Preventing degenerate output patterns. Without repetition penalties, models fall into loops ("the the the the...") or repeat entire paragraphs verbatim. Without MinP filtering, they occasionally emit nonsensical low-probability tokens. Tuning these parameters eliminates pathological outputs while preserving natural language quality.

Prerequisites

Requirement	Minimum
.NET SDK	8.0+
VRAM	4+ GB
Disk	~3 GB free for model download

Step 1: Create the Project

dotnet new console -n SamplingControl
cd SamplingControl
dotnet add package LM-Kit.NET

Step 2: Configure RandomSampling Parameters

RandomSampling controls the core sampling behavior: temperature, top-p (nucleus), top-k, min-p, and the order in which these filters are applied:

using System.Text;
using LMKit.Model;
using LMKit.TextGeneration;
using LMKit.TextGeneration.Sampling;
using LMKit.TextGeneration.Events;
using LMKit.TextGeneration.Chat;

LMKit.Licensing.LicenseManager.SetLicenseKey("");

Console.InputEncoding = Encoding.UTF8;
Console.OutputEncoding = Encoding.UTF8;

// ──────────────────────────────────────
// 1. Load model
// ──────────────────────────────────────
Console.WriteLine("Loading model...");
using LM model = LM.LoadFromModelID("qwen3.5:4b",
    loadingProgress: p => { Console.Write($"\rLoading: {p * 100:F0}%   "); return true; });
Console.WriteLine("\n");

// ──────────────────────────────────────
// 2. Deterministic sampling (near-zero temperature)
// ──────────────────────────────────────
var deterministicSampling = new RandomSampling
{
    Temperature = 0.01f,   // Near-zero: always picks the most likely token
    TopP = 1.0f,           // Disabled: no nucleus filtering
    TopK = 1,              // Only consider the single most likely token
    MinP = 0.0f,           // Disabled
    Seed = 42              // Fixed seed for reproducibility
};

var deterministicChat = new SingleTurnConversation(model)

## Material
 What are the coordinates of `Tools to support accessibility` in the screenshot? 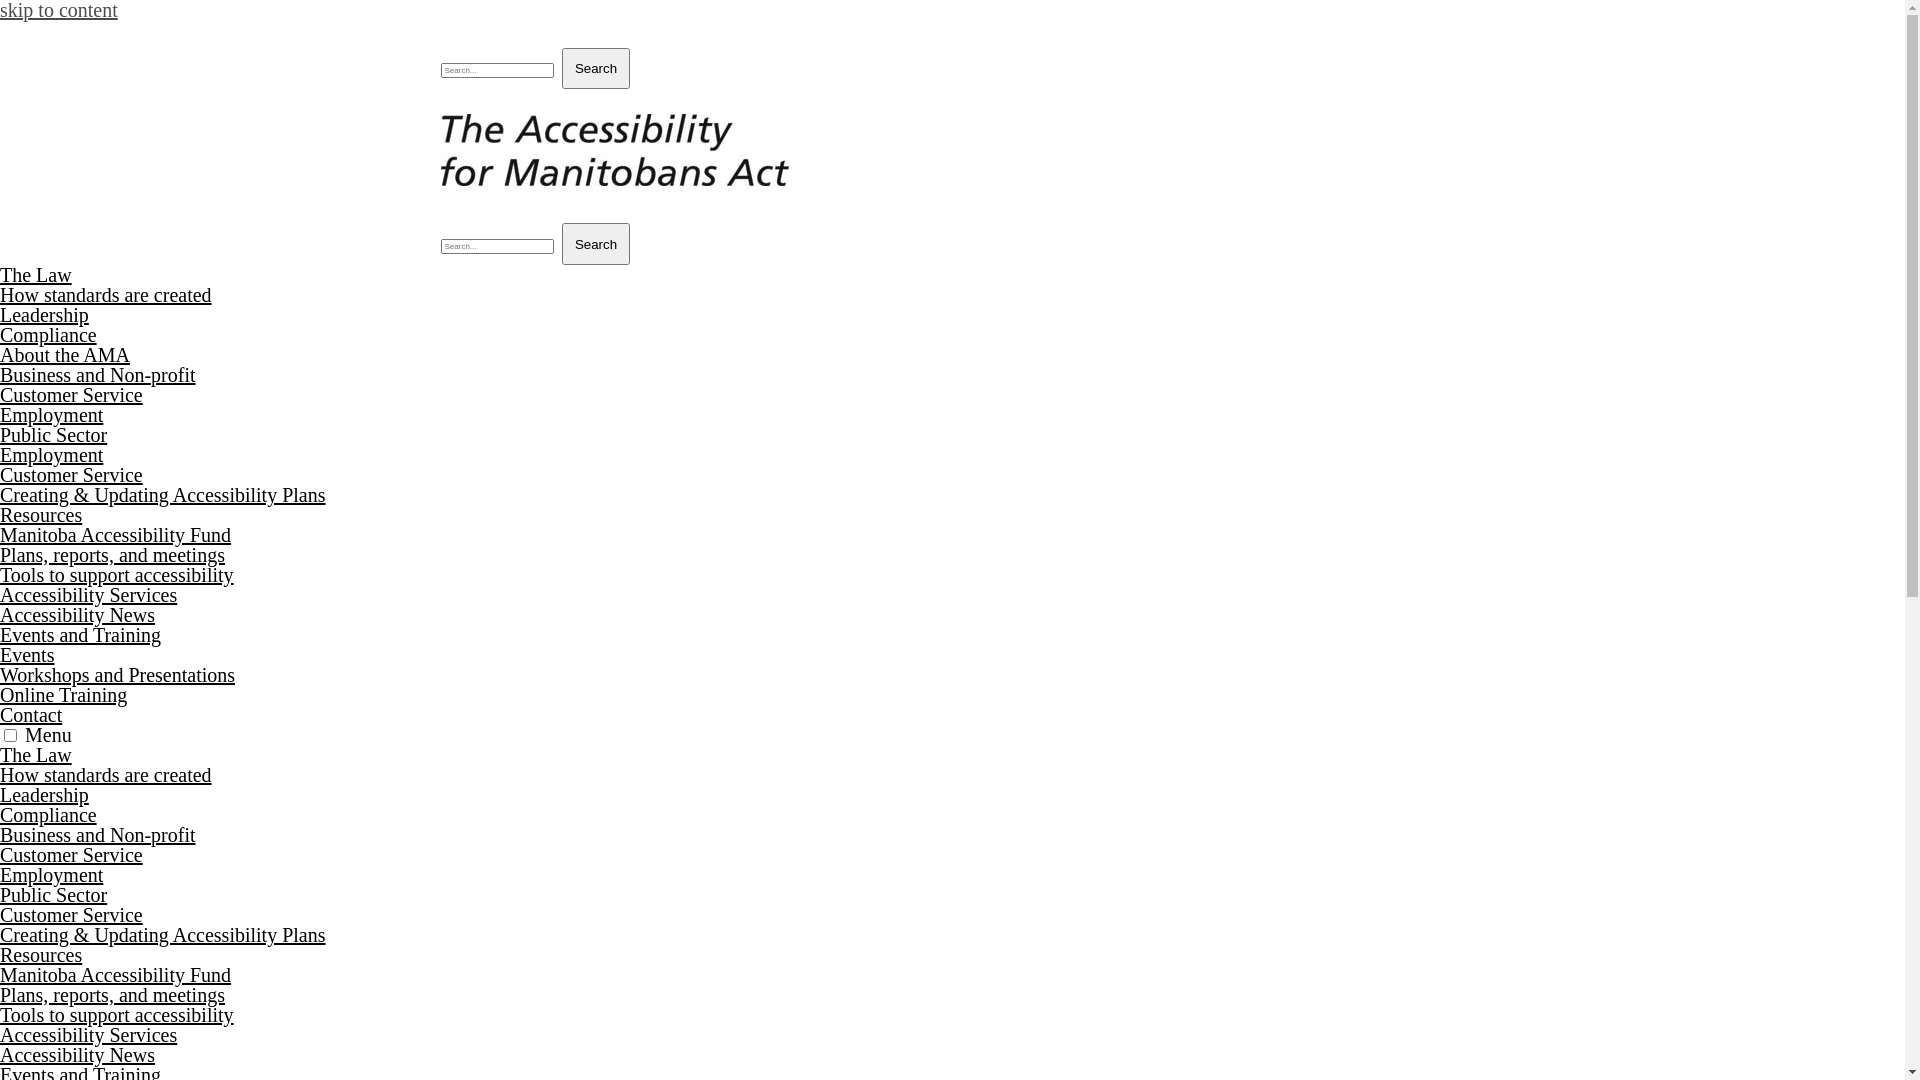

## Request 1
Using the sampling guide, answer these:
(a) What is the minimum .NET SDK version listed?
(b) What value is TopK given in the deterministic sampling settings?
(c) Without MinP filtering, what do models occasionally emit?
## Request 2
Put this sentence from the sampling guide into Spanish: "Tuning these parameters eliminates pathological outputs while preserving natural language quality."

## Result 1
(a) 8.0+
(b) 1
(c) Nonsensical low-probability tokens

## Result 2
Ajustar estos parámetros elimina las salidas patológicas a la vez que preserva la calidad del lenguaje natural.